Simon Goodley 

Culture of fear persists at Sports Direct despite promise to raise standards

Workers remain concerned that airing grievances could lead to them losing their jobs
  
  

Branch of Sports Direct in Chapel Market, London
Sports Direct said it would drop zero-hours contracts after a Guardian investigation revealed the retailer was paying many warehouse workers less than the national minimum wage. Photograph: Jill Mead/The Guardian

The culture of fear in Sports Direct’s warehouse has yet to be eradicated, workers claimed, as the company promised on Tuesday to improve conditions as part of a number of pledges published in an internal report.

Sources close to the retailer’s depot in Shirebrook, Derbyshire, said they continue to be afraid for their jobs and were too scared to raise grievances.

One worker employed in Shirebrook through an employment agency – like the majority of staff at the warehouse – said that during the summer some employees had been switched to rotas in which they had to work extra shifts at short notice, creating problems with childcare.

The source said: “They were changing rotas at very short notice. You must go [to work the shift] because people are scared. If you say you can’t go to work the agency then calls you to say ‘sorry, we don’t need you’.”

Two other sources indicated that workers remained worried that complaining about the treatment of workers inside the facility could cost them their jobs.

The comments were made as Sports Direct published an internal investigation into working conditions that was conducted by the retailer’s law firm, RPC.

The report received a mix reception from trade unions and politicians who had been pressuring the group to improve its widely criticised working practices. There were concessions on zero-hours contracts for shop workers and a backtracking on the controversial six-strikes-and-you’re-out policy in the warehouse. However, the report stopped short of pledging to employ about 4,000 warehouse workers directly via Sports Direct rather than on temporary agency contracts that currently apply to the vast majority of warehouse workers.

One source close to the warehouse operation said the group did not have the internal human resources staff qualified to manage 4,000 full-time warehouse workers, even if it wanted to.

In its report, Sports Direct pledged to bolster its human resources operation to ensure there was “no culture of fear”. The report was published in the wake of the Guardian’s investigation into the retailer last year, when undercover reporters exposed how the group was paying many warehouse workers less than the national minimum wage.

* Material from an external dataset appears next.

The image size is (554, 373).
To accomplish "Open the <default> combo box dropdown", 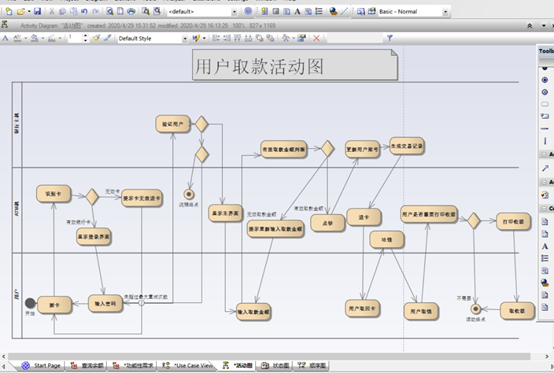I will pos(234,12).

The Guardian investigation also spoke to local primary school teachers who said that parents who worked in the warehouse were sending their childrento school while ill because they were concerned they would lose their jobs if they took time off to care for a sick child.

After sustained efforts to avoid giving evidence to a subsequent parliamentary inquiry into working conditions at the retailer, billionaire founder Mike Ashley finally appeared in June after being warned that he could have been found in contempt of parliament if he refused. At the hearing he confirmed the Guardian’s reporting by admitting that the company had broken the law by paying some workers less than the legal minimum.

HM Revenue & Customs, along with the union Unite, which has led a long-running campaign highlighting conditions in Shirebrook, forced the company into making back payments of wages to short-changed minimum wage workers. The bill is thought likely to approach £1m for the retailer and its employment agencies, who are also thought to be facing fines totalling about £2m.

RPC’s report said that Sports Direct’s failure to pay warehouse workers the legal minimum was “unintentional”.